-- EXERCISE GOAL --
The lines to copy from the data below are those that hold the string "agent".

[Dataset records]
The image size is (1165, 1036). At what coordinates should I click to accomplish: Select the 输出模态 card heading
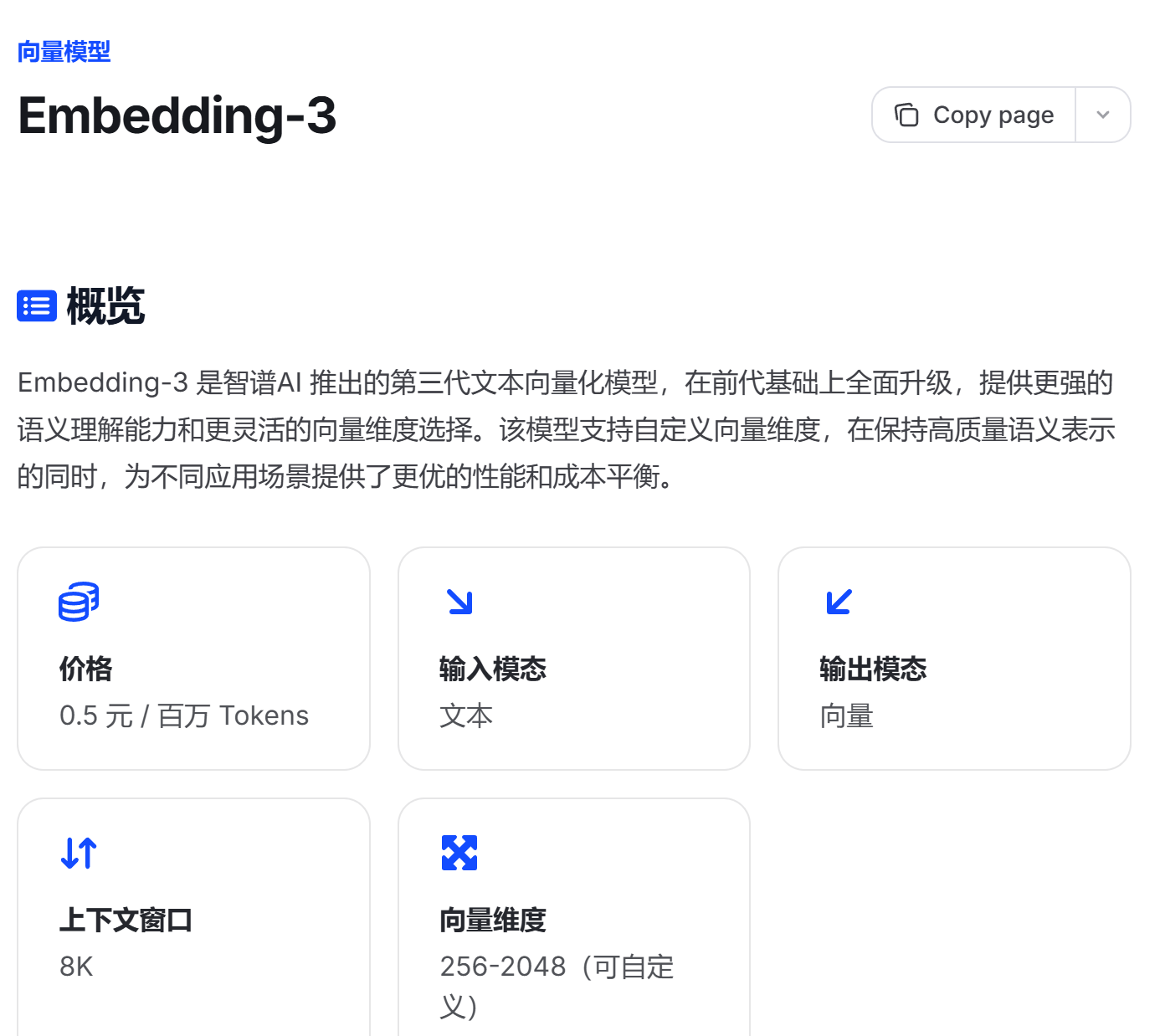click(873, 669)
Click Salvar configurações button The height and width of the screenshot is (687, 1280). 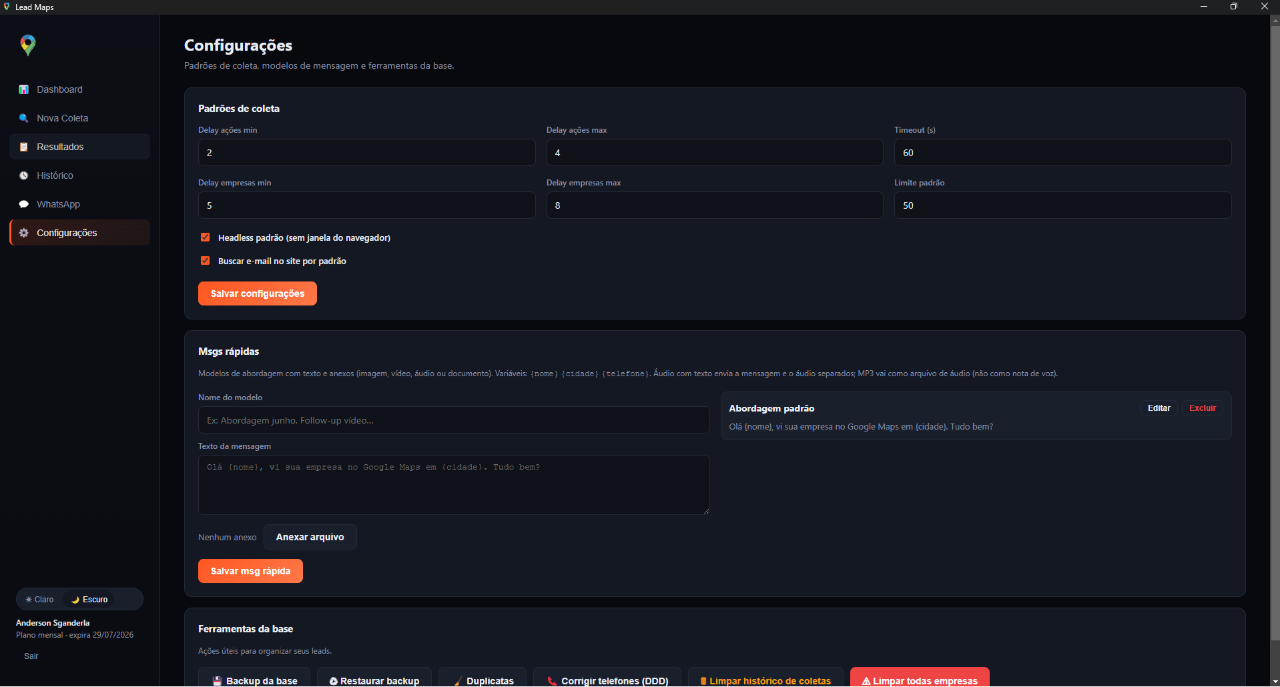(x=258, y=293)
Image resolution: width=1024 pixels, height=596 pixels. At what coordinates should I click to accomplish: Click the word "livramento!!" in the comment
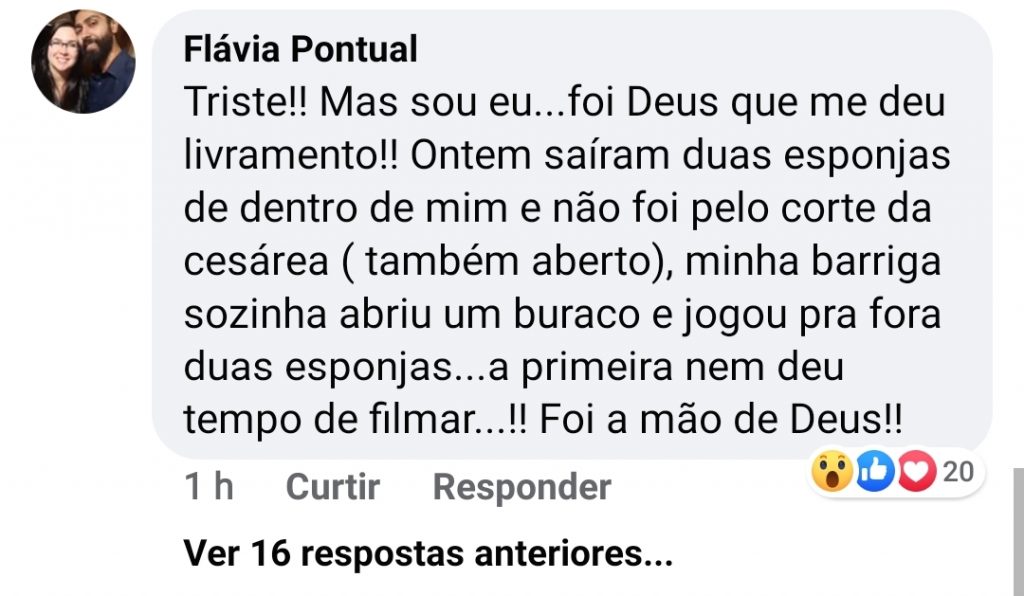click(x=288, y=156)
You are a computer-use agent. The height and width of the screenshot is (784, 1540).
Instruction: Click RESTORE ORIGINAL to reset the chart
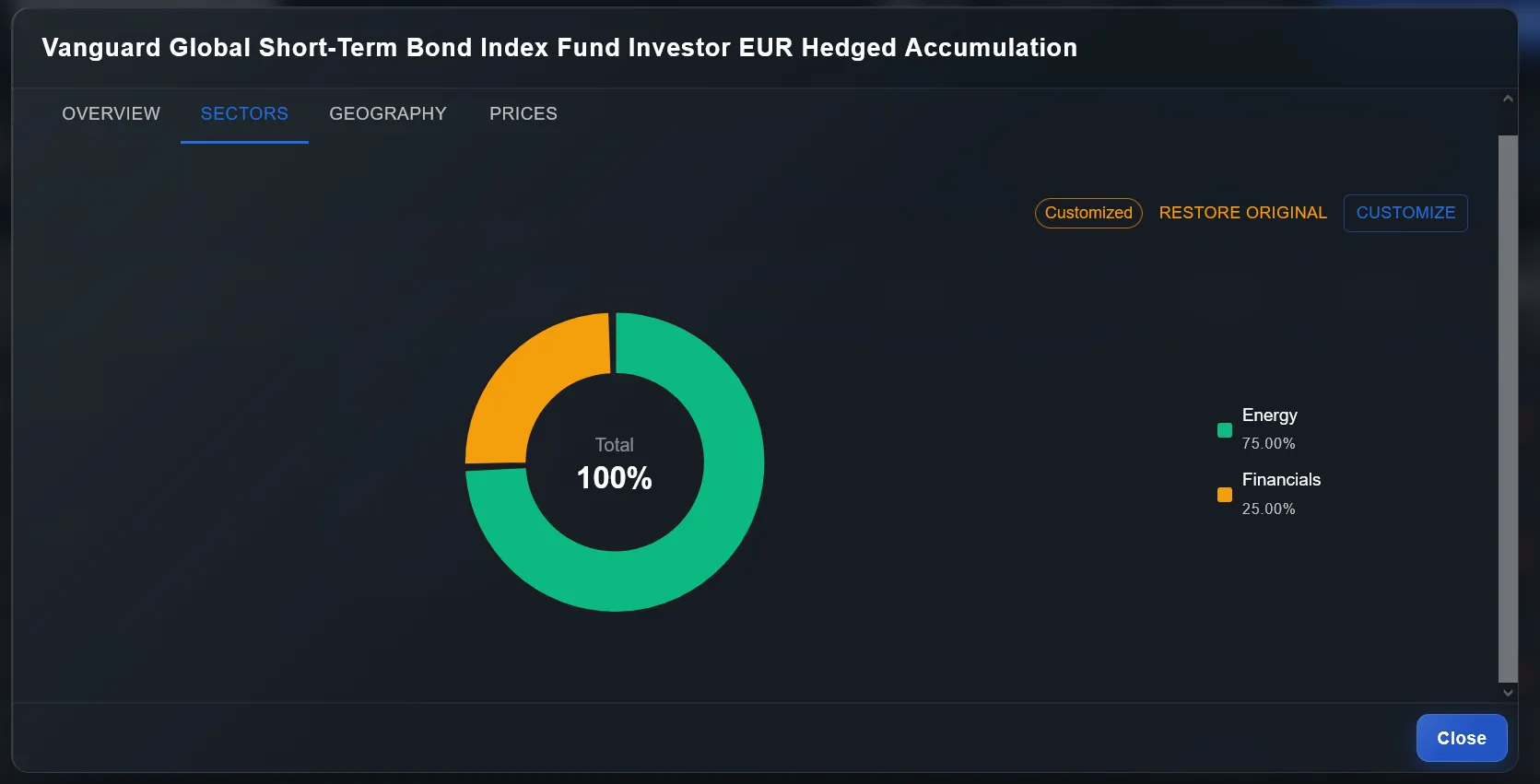pyautogui.click(x=1241, y=213)
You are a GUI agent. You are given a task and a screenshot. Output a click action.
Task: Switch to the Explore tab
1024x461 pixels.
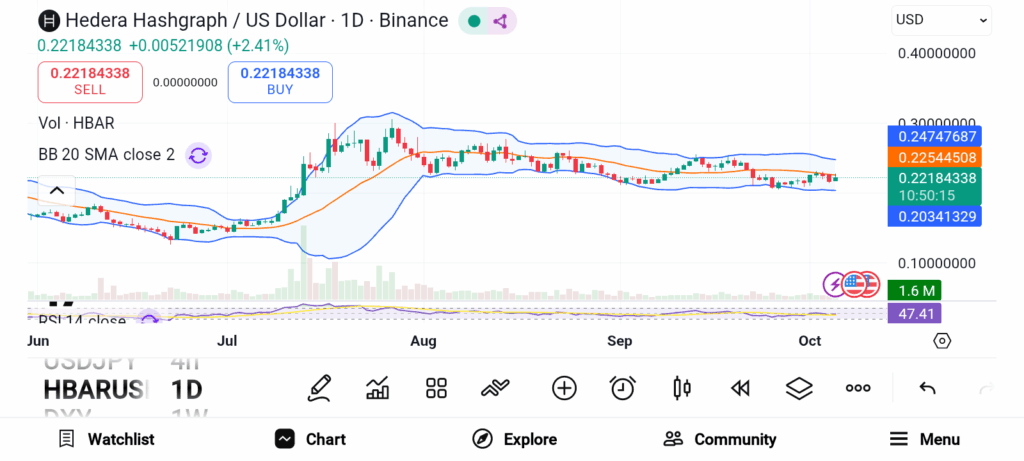[x=515, y=439]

-- WRITTEN ANSWER --
You are a computer-use agent. The height and width of the screenshot is (784, 1540).
You are a GUI agent. You are given a task and a screenshot. Output a click action.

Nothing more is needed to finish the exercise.